RECORDS TO USE.
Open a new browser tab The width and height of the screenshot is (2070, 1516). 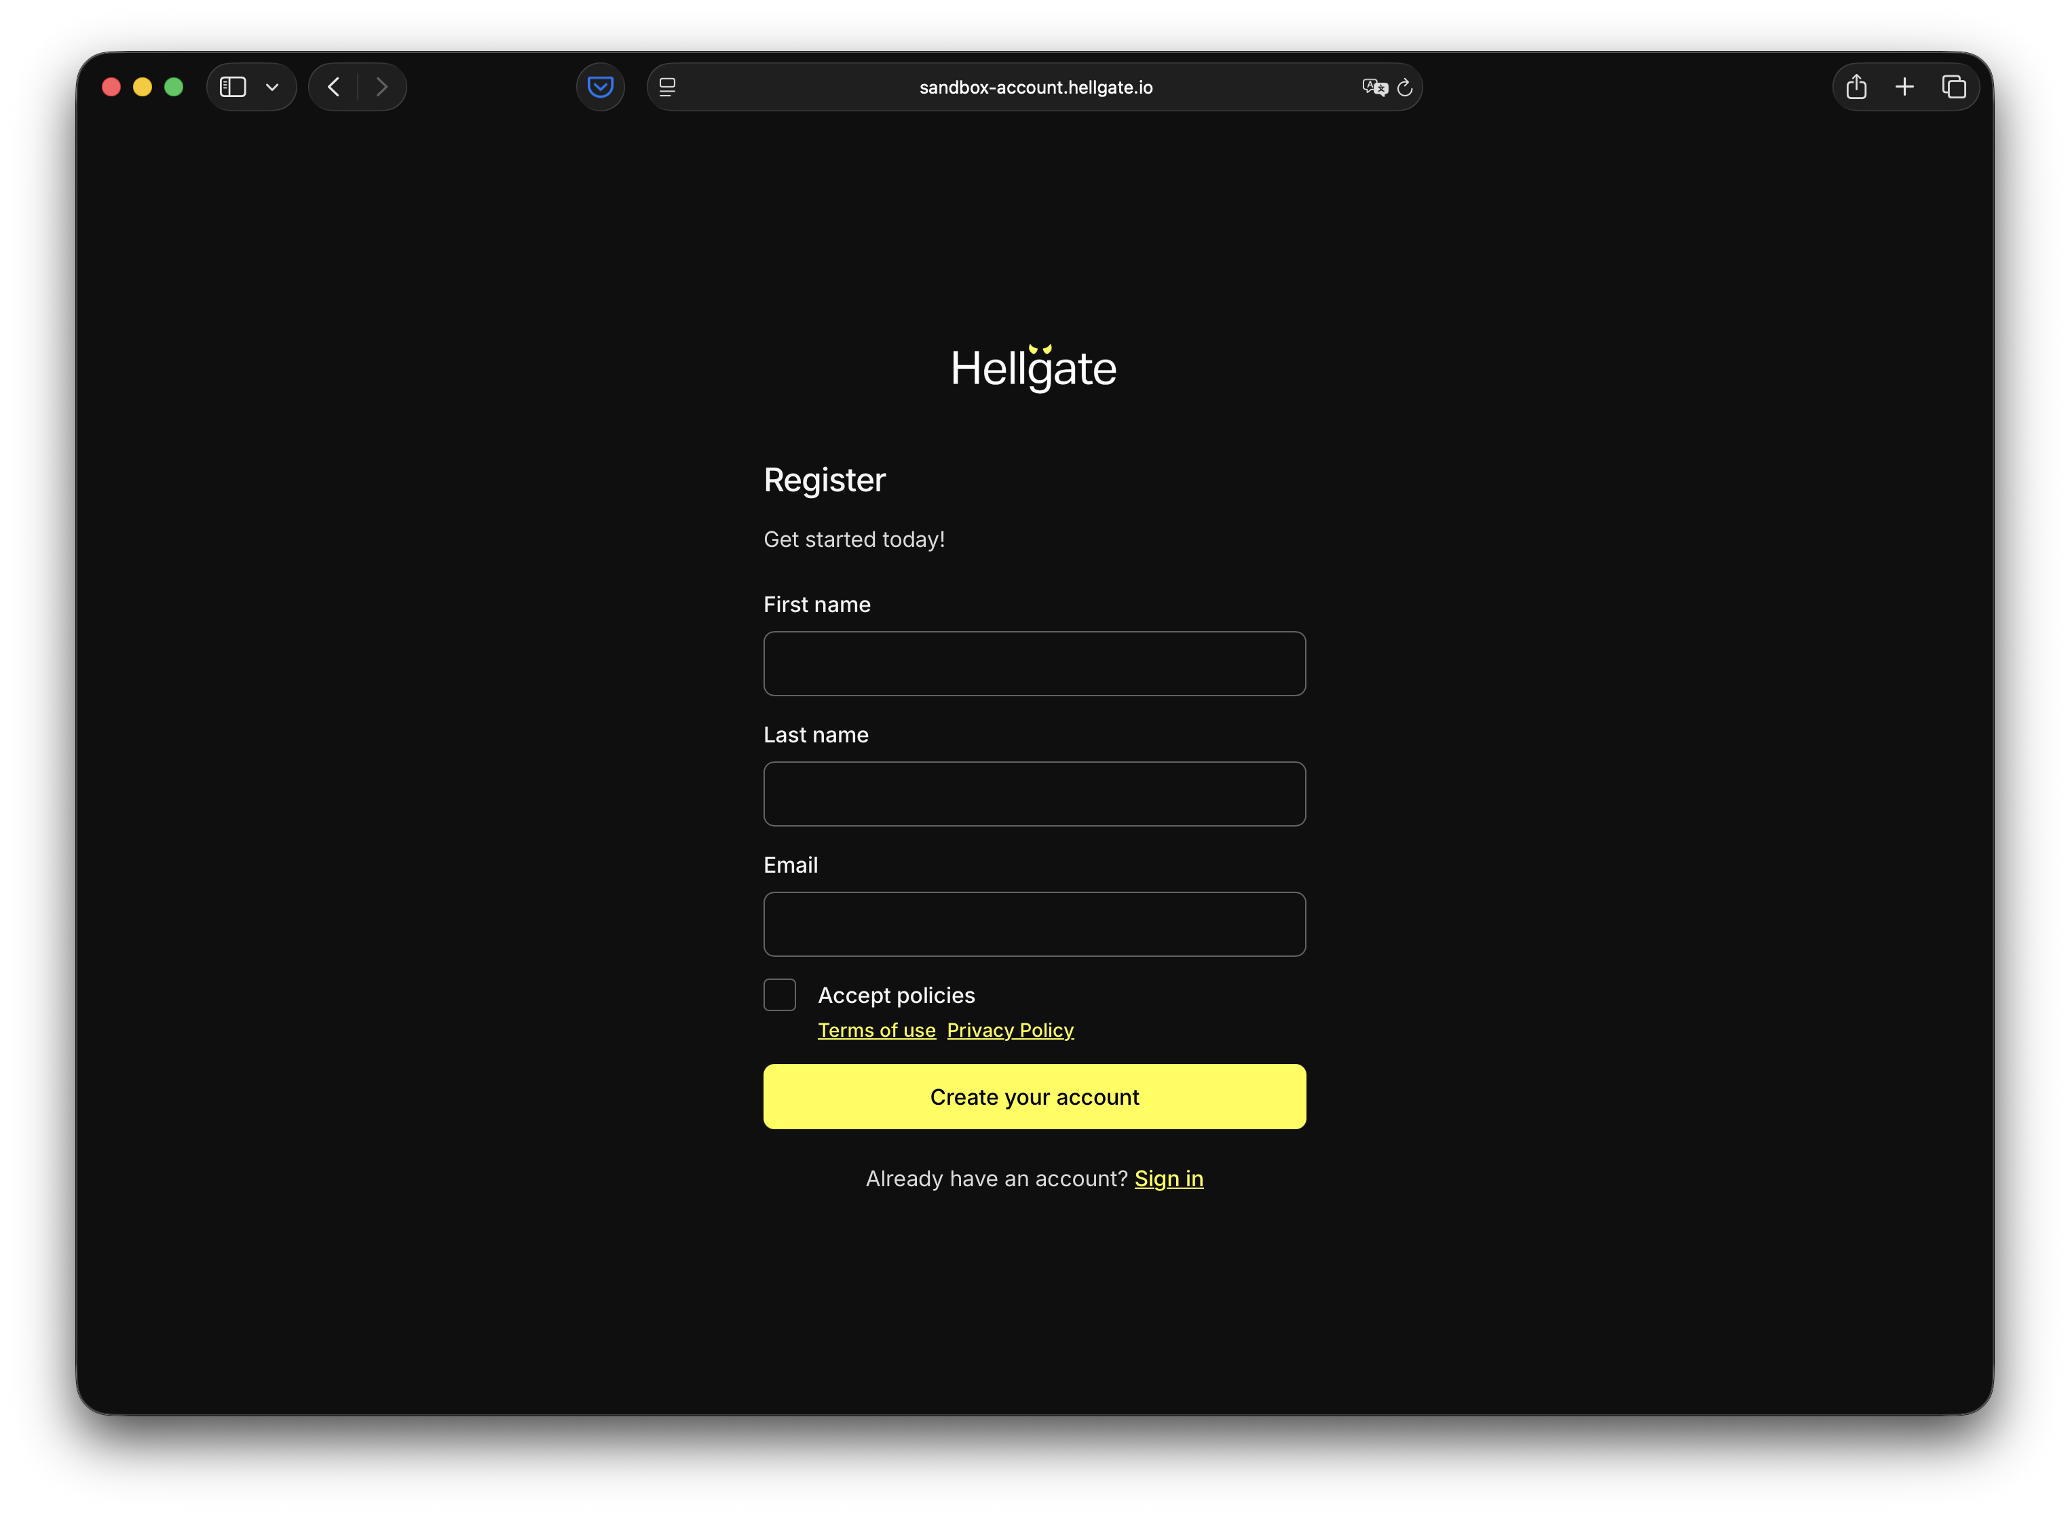pyautogui.click(x=1905, y=86)
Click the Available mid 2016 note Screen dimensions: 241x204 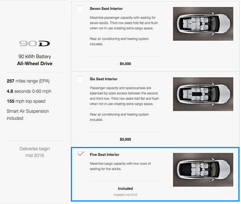[x=125, y=195]
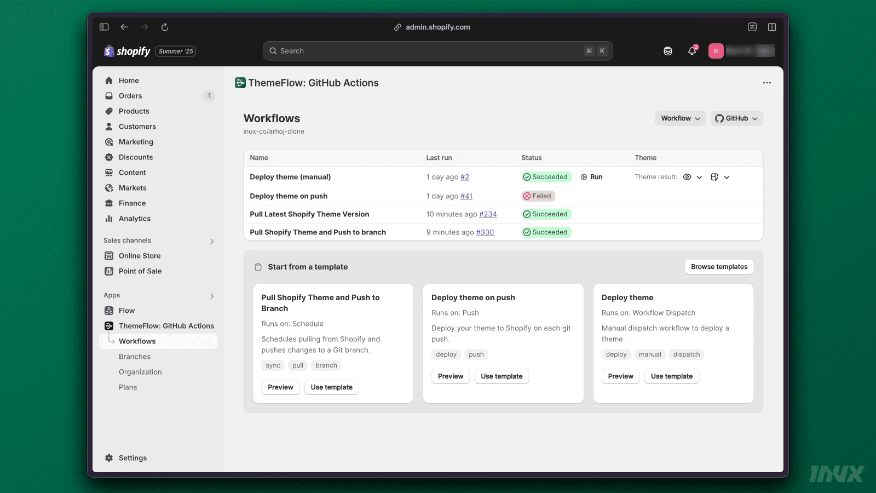Open Shopify notifications bell
Screen dimensions: 876x493
click(691, 50)
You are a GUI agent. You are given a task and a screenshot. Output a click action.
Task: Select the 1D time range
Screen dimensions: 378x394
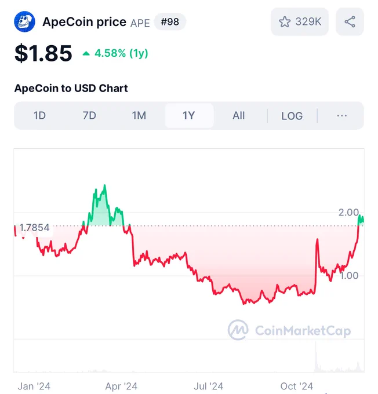click(39, 115)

JOB. Please turn the data, from the line with "You are a GUI" up to and including the last line of the data, into a Markdown table with the columns Row and Data line, one numbered row per line, skipping blank lines. Leave the pictures out of the table.

CORRECT ANSWER.
| Row | Data line |
|---|---|
| 1 | You are a GUI agent. You are given a task and a screenshot. Output a click action. |
| 2 | Task: Select the 1D time range |
| 3 | Screen dimensions: 378x394 |
| 4 | click(39, 115) |